Please note that the data was altered to standardize the names of countries and regions according to *Our World in Data*, recalculate primary energy in terawatt-hours, and calculate per capita figures (which are calculated from the population metric). Population figures are sourced from [Gapminder](https://www.gapminder.org/) and [UN World Population Prospects (UNWPP](https://population.un.org/wpp/)).
Read the dataset
```{r}
#read in the raw data set
library(readr)
raw_world_energy <- read_csv("MeganGalarneau_FinalProjectData/World_Energy_Consumption.csv")
```
Descriptive information of the dataset
```{r}
head(raw_world_energy)
```
```{r}
dim(raw_world_energy)
```
```{r}
length(unique(raw_world_energy))
```
Summary statistics of the datasets (min, max, mean, median, etc.)
```{r}
#summary of data set statistics
summary_world_energy <- raw_world_energy %>%
select(-contains('gas')) %>%
select(-contains('coal'))%>%
select(-contains('oil'))%>%
select(-contains('hydro'))%>%
select(-contains('biofuel'))%>%
select(-contains('nuclear'))%>%
select(-contains('low_carbon'))%>%
select(-contains('solar'))%>%
select(-contains('wind'))%>%
select(-contains('other_renewables'))
print(summarytools::dfSummary(summary_world_energy,
varnumbers = FALSE,
plain.ascii = FALSE,
style = "grid",
graph.magnif = 0.70,
valid.col = FALSE),
method = 'render',
table.classes = 'table-condensed')
```
## 3. The Tentative Plan for Visualization {#the-tentative-plan-for-visualization}
For my analysis, I want to focus on fossil vs. non-fossil fuel energy consumption for high-income and middle to low-income countries over time. I would like to see if there are any trends against carbon intensity of electricity production (i.e. non-fossil fuel consumption = low carbon intensity). I also want to give a big picture of total primary energy consumption per country and provide insights on GDP correlation to energy consumption rates per country. Most of these visualizations will be ggplot line graphs with facet wraps as these research questions are looking for correlations. It would also be nice to have map plots to easily visualize the amount of energy consumption per country. I hope to determine a standardized scale for energy consumption by terawatt-hour.

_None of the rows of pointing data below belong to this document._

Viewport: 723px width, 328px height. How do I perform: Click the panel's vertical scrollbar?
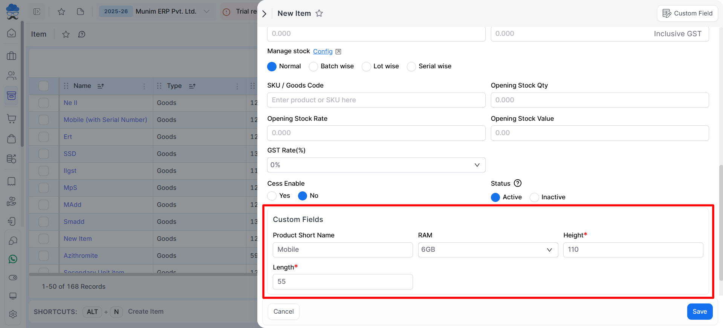coord(721,223)
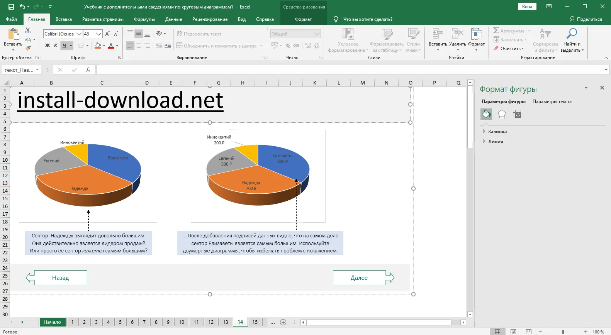
Task: Click the increase indent icon
Action: (168, 46)
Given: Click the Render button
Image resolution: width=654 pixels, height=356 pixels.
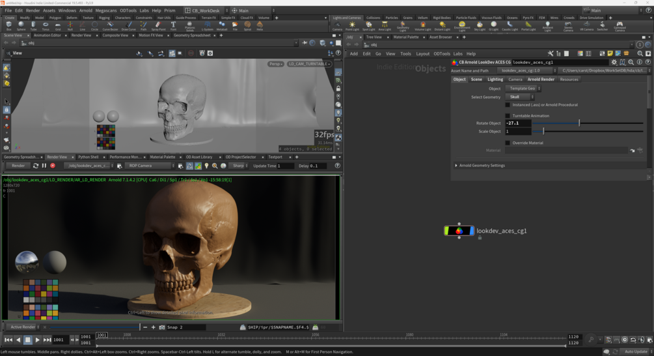Looking at the screenshot, I should (18, 166).
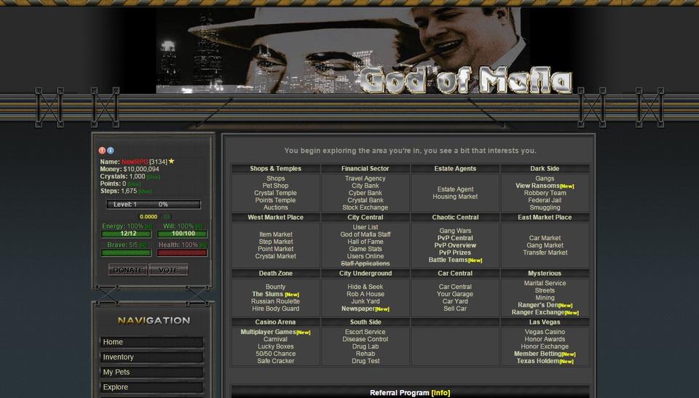Screen dimensions: 699x398
Task: Refill Energy using its [R] link
Action: tap(149, 227)
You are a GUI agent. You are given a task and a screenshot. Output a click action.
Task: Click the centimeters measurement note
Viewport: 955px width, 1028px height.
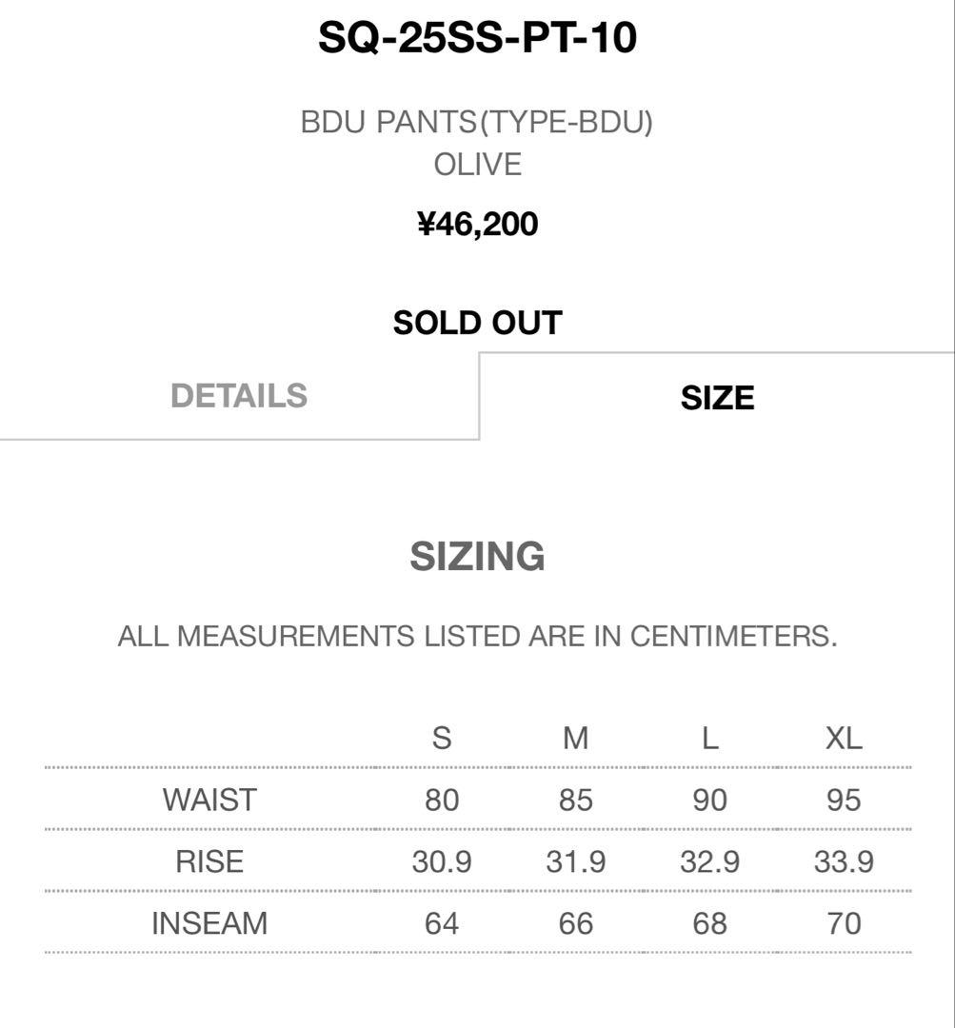(477, 637)
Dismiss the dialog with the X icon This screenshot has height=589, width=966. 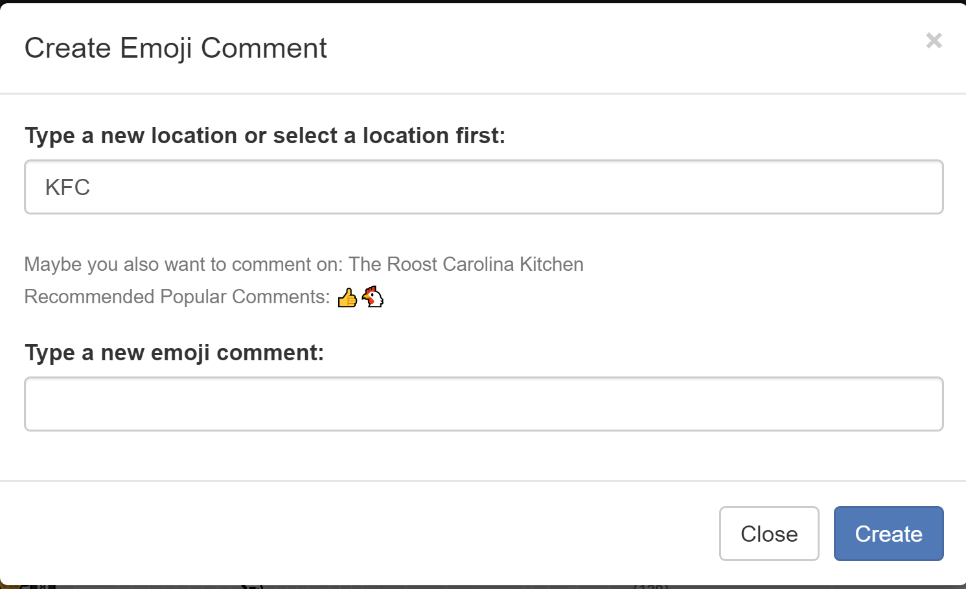[934, 41]
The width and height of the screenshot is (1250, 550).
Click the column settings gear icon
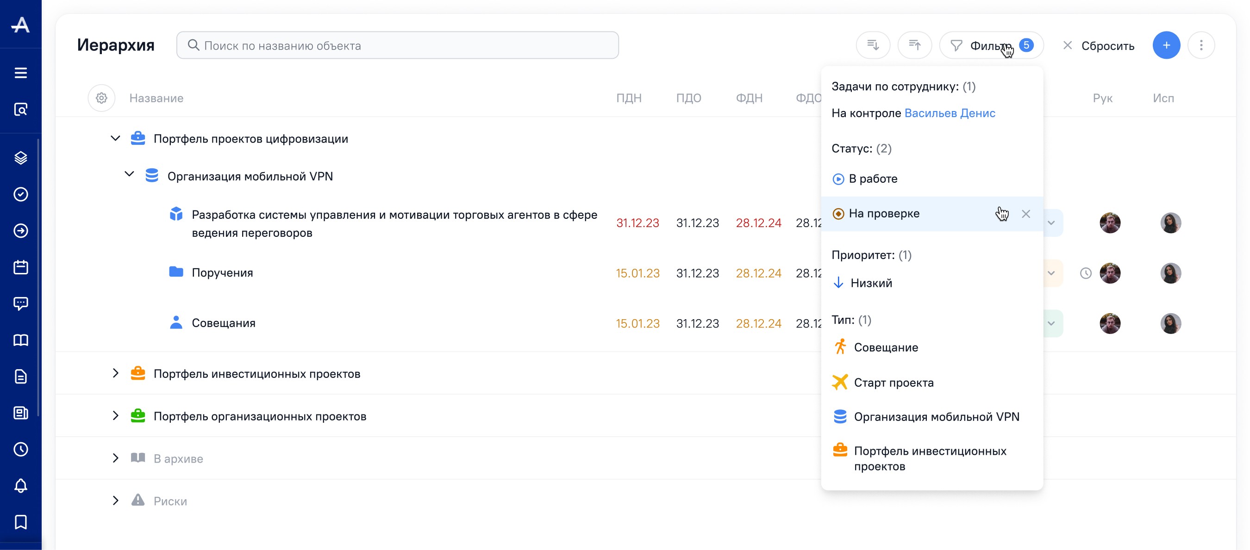click(101, 98)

While I have a plan for my visualizations, I need to tidy my data to achieve these goals. This will include finding the sum of multiple columns to produce average values for my non-fossil fuel graph. I will also need to select my high-income and middle to low-income countries for analysis and create new data set versions to work from. For the NA values, I will use the na.rm = TRUE function when graphing my data. I will definitely be dealing with missing data/NAs and outliers.
## Bibliography
Hannah Ritchie, Max Roser and Pablo Rosado (2022) - "Energy". Published online at OurWorldInData.org. Retrieved from: 'https://ourworldindata.org/energy' \[Online Resource\]
Thunberg, G., & Peters, G. (2022). 'We are not moving in the right direction'. In *The Climate Book*. essay, Penguin Press.